Seattle police records increasingly less accessible for public accountability
Guest columnist Tomas Guillen writes about changes in how the Seattle Police Department provides information to the public in its incident reports. He argues the digitally available reports are superficial at best, making it difficult for the public, journalists and others to know what is going on.
Special to The Times
DURING the past few years, Seattle police officers have been involved in countless controversial incidents that have caught the attention of residents, activists and journalists.
During those same years, the Seattle Police Department has been creating a disturbing crime-information system that is far more ominous than the high-profile cases that grabbed headlines.
Why should people be more concerned?
Seattle police are using digital tools to release police reports lacking critical information, making citizens more vulnerable to criminal activities.
Disappointingly, this disconcerting action has attracted little opposition. Citizens are not protesting in the streets. Activists are not calling on politicians to act. Journalists are not joining forces to demand input.
Traditionally, access to crime information revolved around the police "incident report," a two-page summary that provided details of the crime and a narrative of the interaction between the victims and suspects. The report played a pivotal role in this country's democratic form of government. It facilitated:
• A free-flow of information to promote discourse on crimes that affect citizens;
• Transparency of a major local government function — law enforcement.
Individual citizens have used incident reports to be vigilant in staying aware of criminal activities in their neighborhoods. Activists have focused on these reports when investigating patterns of police brutality. Journalists have depended on the reports to write news stories and analyze police behavior and efficiency in fighting crime.
In implementing a digital-access system over the past two years, Seattle police adversely affected who has access and what will be released. The problem is clear in the comparison of the paper incident report used in the past to the digital incident report available today.
For decades Seattle police offered daily crime activity via paper crime-incident reports. The reports were copied after every police shift and made available 24 hours a day. The paper report revealed details about the crime, the relationship between the victims and suspects, and initial police action.
The first page consisted of the victim's name, race, address and date of birth; witness name, race, address and date of birth; suspect name (if known), race, address and date of birth; the location of the crime; and specifics of any arrest. The second page was a narrative describing the crime and the actions of each victim, witness and suspect. The narrative often included quotes from involved parties. Finally, the reports identified the officer who responded to the incident.

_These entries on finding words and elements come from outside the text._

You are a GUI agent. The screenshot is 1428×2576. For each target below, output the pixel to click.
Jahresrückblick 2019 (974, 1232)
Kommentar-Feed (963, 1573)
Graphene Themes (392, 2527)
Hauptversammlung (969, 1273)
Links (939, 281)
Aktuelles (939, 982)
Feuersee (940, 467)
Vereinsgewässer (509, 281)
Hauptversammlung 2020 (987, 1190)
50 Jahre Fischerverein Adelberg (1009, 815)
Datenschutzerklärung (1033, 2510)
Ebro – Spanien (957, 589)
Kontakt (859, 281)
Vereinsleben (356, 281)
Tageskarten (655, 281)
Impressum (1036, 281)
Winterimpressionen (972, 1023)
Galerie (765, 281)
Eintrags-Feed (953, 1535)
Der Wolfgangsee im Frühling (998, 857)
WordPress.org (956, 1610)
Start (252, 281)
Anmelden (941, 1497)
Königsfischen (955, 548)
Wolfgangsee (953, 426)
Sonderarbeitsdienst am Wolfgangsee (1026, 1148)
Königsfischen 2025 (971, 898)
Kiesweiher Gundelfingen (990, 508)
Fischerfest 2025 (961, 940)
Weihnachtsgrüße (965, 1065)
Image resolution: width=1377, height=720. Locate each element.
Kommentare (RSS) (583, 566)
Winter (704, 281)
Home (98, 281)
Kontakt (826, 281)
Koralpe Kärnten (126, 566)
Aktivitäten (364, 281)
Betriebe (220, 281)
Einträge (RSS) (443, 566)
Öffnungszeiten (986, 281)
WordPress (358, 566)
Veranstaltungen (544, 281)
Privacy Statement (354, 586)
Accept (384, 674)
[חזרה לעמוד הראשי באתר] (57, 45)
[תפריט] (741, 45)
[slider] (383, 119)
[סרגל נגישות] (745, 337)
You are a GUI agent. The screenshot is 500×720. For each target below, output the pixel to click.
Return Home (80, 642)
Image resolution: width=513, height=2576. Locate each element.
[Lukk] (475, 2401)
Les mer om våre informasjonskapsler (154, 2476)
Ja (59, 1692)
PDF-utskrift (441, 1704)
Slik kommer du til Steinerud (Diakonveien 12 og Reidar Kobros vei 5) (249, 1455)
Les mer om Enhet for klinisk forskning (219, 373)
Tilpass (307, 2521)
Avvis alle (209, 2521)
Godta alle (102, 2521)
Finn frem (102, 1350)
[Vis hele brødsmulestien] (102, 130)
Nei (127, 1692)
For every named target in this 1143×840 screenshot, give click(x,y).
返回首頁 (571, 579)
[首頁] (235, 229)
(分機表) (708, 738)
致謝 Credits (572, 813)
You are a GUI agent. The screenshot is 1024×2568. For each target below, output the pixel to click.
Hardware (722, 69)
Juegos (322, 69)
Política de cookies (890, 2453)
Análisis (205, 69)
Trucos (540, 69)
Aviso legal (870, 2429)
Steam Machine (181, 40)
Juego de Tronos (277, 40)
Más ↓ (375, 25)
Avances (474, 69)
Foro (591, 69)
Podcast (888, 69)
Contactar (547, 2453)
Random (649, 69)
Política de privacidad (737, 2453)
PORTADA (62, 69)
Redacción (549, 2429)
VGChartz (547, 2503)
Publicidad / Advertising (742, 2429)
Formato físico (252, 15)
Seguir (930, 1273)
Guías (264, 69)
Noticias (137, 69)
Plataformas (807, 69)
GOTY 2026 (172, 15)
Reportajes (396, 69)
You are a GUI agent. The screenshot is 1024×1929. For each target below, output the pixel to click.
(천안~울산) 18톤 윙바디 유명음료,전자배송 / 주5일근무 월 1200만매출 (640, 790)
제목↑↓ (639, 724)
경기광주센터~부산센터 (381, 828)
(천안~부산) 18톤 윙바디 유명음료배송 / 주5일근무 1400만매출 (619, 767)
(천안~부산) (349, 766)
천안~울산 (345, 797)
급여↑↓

Under the new system, the police make crime information and digital crime incident reports available via a sophisticated website (http://web1.seattle.gov/mnm/policereports.aspx). After visitors create an account, they are allowed to use a digital map with icons that designate specific crimes in specific neighborhoods.
Upon pointing the mouse on a specific icon, a pop-up square appears with information about the crime. The vast majority of the pop-ups simply list a case number for the crime, the date of the crime and a vague location. Occasionally, a pop-up reveals a link that states: "View Police Report." This link often will take you to reports that offer few or no details and no names.
In brief, people are given the illusion they are getting substantial access, but the information is superficial, rendering it meaningless.
Even more disconcerting is a decision by Seattle police to exclude from the digital system several crimes, including sexual assaults. Those crimes used to be divulged and continue to be available in digital systems in other cities, such as Madison, Wis.
SPD's digital system detracts from transparency and brings into question police credibility.
SPD should take to heart the words of President Abraham Lincoln: Let the people know the facts, and the country will be safe. It is time for local citizens, activists and journalists to aggressively seek a system that better serves the concept of open government.Tomas Guillen is a journalism professor at Seattle University. He is a former Seattle Times reporter.